Entsetzen und Erstaunen, dass ein 27-Jähriger, der mit seiner Freundin bis zur Ehe enthaltsam leben will, ÄrztInnen derart unter Druck setzen und die Justiz für seine Zwecke „einspannen“ kann. Anfragen von KollegInnen, auch aus dem Ausland, die ein Interview mit „Markus Krause“ machen wollten. Ich habe die Anfragen an „MK“ weiter geleitet. Der lässt die Absagen von seinem Anwalt verschicken, verbunden mit einer Warnung, MKs Klarnamen zu benutzen, der mittlerweile vielerorts bekannt ist, oder seinen Mandanten sonstwie kenntlich zu machen. Ein weiteres Interview hat MK nicht gegeben.

Das Nachspiel:

Schwangerschaftsabbruch ist wieder ein Thema. Dazu haben die Verurteilung der Ärztin Kristina Hänel und die folgende Berichterstattung zum Paragraf 219a beigetragen. Es wurde ins Blickfeld gerückt, dass Schwangerschaftsabbruch in Deutschland, anders als in vielen vergleichbaren Ländern, im Strafrecht geregelt ist und dadurch Frauen unter Druck gesetzt und ÄrztInnen kriminalisiert werden.

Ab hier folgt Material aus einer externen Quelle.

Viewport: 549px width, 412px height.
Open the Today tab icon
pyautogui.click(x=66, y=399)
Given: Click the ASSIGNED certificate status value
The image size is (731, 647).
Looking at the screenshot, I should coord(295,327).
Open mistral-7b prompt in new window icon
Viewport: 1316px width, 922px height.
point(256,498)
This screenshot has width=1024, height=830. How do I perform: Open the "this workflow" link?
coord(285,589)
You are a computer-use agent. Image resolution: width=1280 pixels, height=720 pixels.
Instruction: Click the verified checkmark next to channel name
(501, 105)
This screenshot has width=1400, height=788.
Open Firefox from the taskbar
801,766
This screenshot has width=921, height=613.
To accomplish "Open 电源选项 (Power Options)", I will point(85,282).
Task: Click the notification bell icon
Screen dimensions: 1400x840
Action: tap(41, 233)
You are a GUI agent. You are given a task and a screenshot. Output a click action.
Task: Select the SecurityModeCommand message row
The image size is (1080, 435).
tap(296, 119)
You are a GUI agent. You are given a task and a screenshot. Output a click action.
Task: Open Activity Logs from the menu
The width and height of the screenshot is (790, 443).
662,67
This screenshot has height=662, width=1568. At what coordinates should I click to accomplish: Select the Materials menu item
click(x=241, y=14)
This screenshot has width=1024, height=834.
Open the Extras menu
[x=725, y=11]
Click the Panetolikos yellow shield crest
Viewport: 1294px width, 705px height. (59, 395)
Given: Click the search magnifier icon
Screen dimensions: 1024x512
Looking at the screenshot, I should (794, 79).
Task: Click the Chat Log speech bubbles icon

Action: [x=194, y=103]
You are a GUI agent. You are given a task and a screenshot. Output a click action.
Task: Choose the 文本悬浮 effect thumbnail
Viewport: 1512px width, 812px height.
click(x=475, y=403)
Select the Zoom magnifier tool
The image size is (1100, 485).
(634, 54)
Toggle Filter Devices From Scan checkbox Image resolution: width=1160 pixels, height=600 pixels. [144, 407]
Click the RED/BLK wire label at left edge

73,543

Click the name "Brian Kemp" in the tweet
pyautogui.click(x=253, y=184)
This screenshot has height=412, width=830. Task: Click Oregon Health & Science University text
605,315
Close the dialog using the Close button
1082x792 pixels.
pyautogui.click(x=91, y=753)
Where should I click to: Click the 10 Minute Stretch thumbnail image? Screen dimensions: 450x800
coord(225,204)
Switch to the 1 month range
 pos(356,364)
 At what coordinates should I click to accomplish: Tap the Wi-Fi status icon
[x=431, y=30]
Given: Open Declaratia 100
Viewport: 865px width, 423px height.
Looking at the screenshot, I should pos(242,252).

Ich selber habe mir durch meine Paragraf-219a-Berichterstattung den Unmut von Ex-BGH-Richter Thomas Fischer zugezogen samt Aufforderung, eine Unterlassungserklärung zu unterschreiben. Ich hatte die entsprechende Passage in seinem Strafrechtskommentar, auf die sich viele Gerichte bei ihren Urteilen beziehen, kritisch untersucht. Mein Anwalt hat Fischers Ansinnen zurückgewiesen. Ende offen.